Vance ranks #754 in the 2020 Census surname tables and is classified on this site as "Uncommon." The Census recorded the name at a frequency of 15.03 per 100,000 residents, which is about 15 people out of every 100,000.
The raw 2020 Census file counted 44,920 people with the surname Vance. That is different from the site's living-bearer estimate (51,511), which projects the surname's present-day count by applying the Census frequency rate to the current U.S. population.
It is the Census Bureau's normalized frequency measure. A rate of 15.03 per 100,000 means that if you picked a random group of 100,000 U.S. residents, you would expect about 15 of them to have the surname Vance.
Between 2010 and 2020, the surname Vance went from 47,324 recorded bearers to 44,920. That is a decrease of 2,404 (-5.1%). In the national ranking it fell from #737 to #754.
Among Census respondents with the surname Vance, the largest self-reported group is White at 78.8%. The next largest groups are Black (12.5%) and Two or More Races (4.2%). These figures come from the 2020 Census Bureau surname tables, based on how respondents described their own race and ethnicity.
White is the largest self-reported group for the surname Vance in the 2020 Census, accounting for 78.8% (35,378 people in the source table).
Vance appears across multiple self-reported groups in the Census data. The largest shares in the 2020 file are White (78.8%), Black (12.5%), Two or More Races (4.2%). For 2020, the source file also published raw headcounts for each group, which is why this page can show both percentages and counts in the ancestry section.
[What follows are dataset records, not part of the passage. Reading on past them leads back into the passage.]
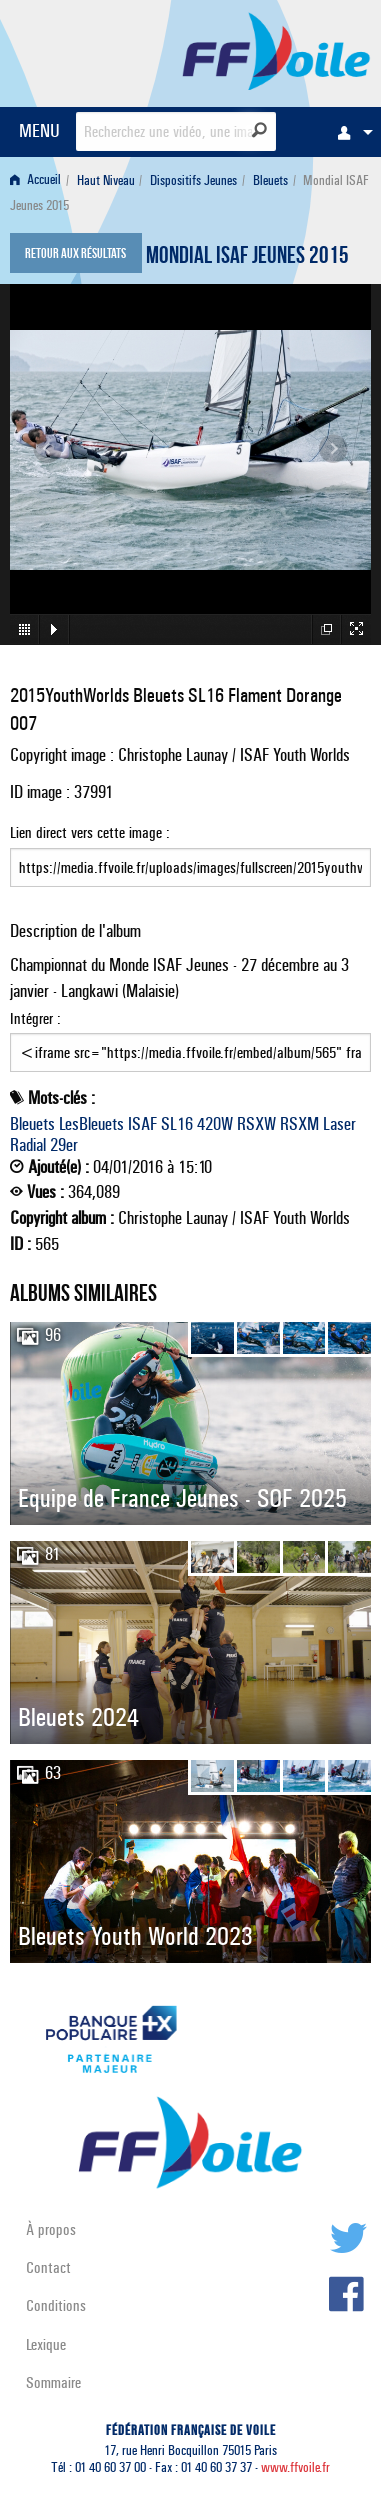 The width and height of the screenshot is (381, 2497). What do you see at coordinates (247, 258) in the screenshot?
I see `Mondial ISAF Jeunes 2015` at bounding box center [247, 258].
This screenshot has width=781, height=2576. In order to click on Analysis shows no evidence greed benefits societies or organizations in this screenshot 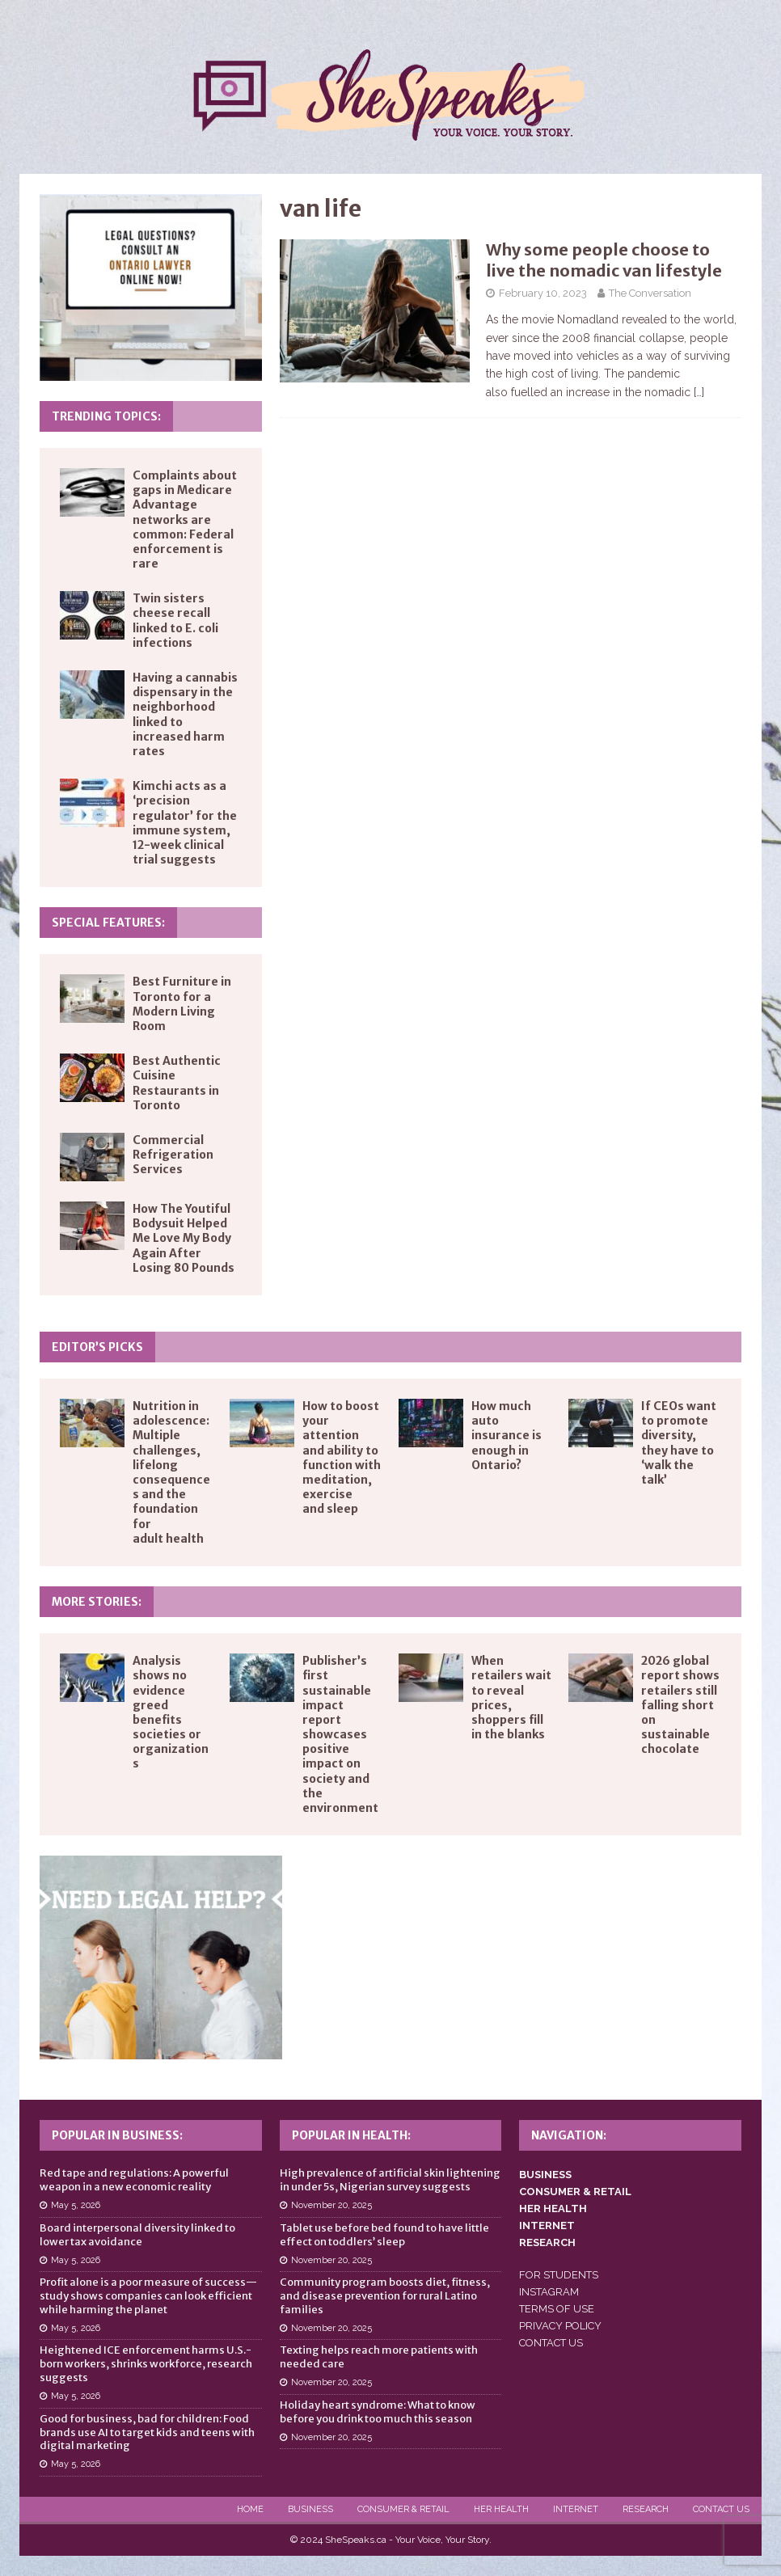, I will do `click(171, 1712)`.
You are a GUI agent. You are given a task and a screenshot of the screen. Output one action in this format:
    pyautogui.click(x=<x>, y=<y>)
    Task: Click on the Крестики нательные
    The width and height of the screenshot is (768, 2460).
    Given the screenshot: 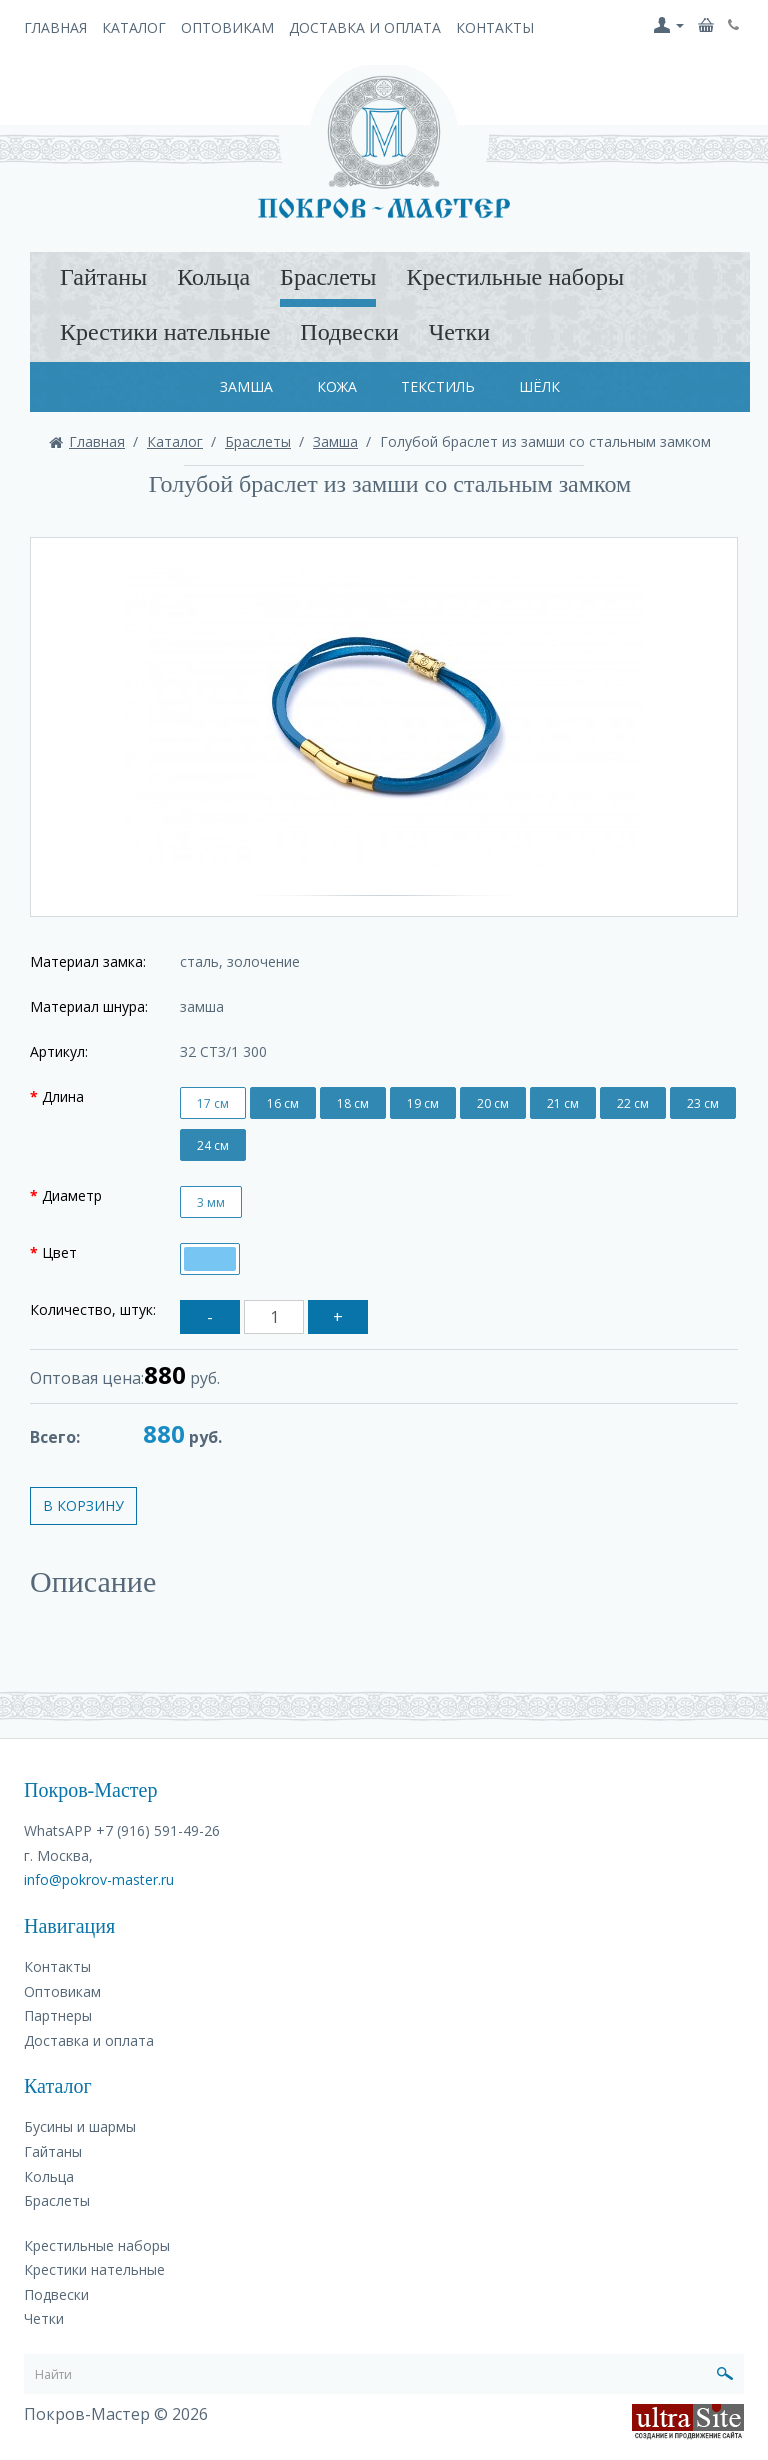 What is the action you would take?
    pyautogui.click(x=165, y=332)
    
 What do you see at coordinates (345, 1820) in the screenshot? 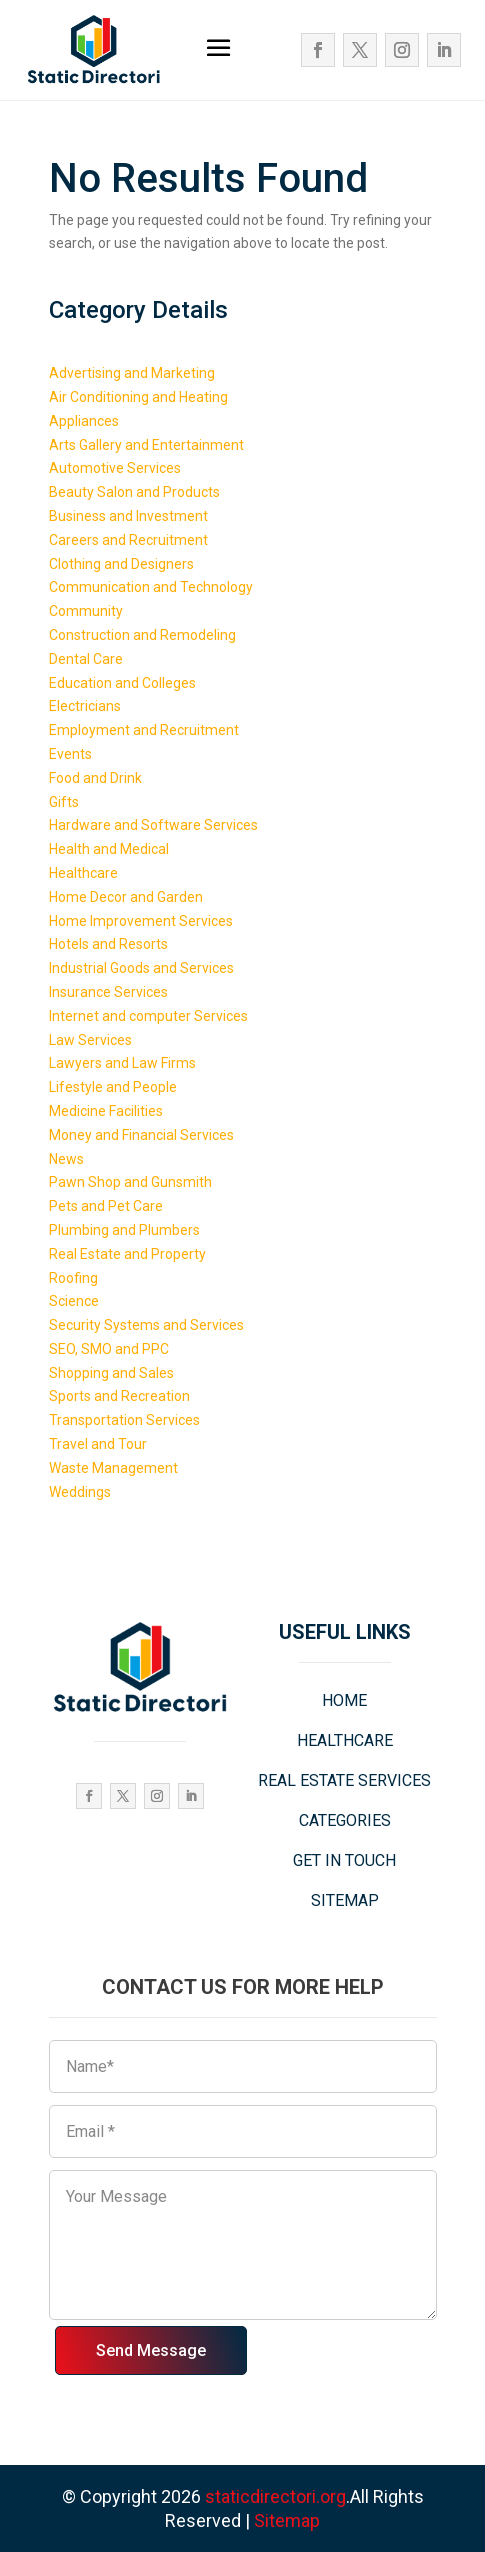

Yes. This page is using the latest surname file currently loaded on Name Census, which is 2020. The historical section above also keeps any older Census surname entries we have for Vance (2000, 2010, 2020).
No. The Census Bureau only publishes surnames that appeared at least 100 times in a given decennial Census. That means very rare surnames are excluded entirely, and a surname can appear in one Census release but disappear from a later one if it falls below the reporting threshold.
There are two main reasons: rounding and suppression. The Census Bureau rounds published values, and it may suppress very small cells to protect privacy. For 2020, the Bureau also published raw group counts rather than direct percentages, so Name Census converts those counts back into shares for comparability across census years.
Derived from Old English, referring to a person who lived near a fen or marsh. The fuller origin note on this page goes into more detail.
All surname statistics on Name Census are drawn from the US Census Bureau's decennial surname frequency tables. These files list every surname that appeared 100 or more times in the 2020 Census, along with a count, a per-100,000 rate, and a self-reported demographic breakdown. You can read the full explanation on our methodology page.
For surnames, Name Census does not age cohorts the way it does for first names. Instead, it takes the Census Bureau's published frequency for Vance (15.03 per 100,000) and applies that rate to the current U.S. resident population to estimate how many living Americans have the surname today.
If you just want to know how many people are called Vance, HowManyOfMe.org gives you the headline number in one glance.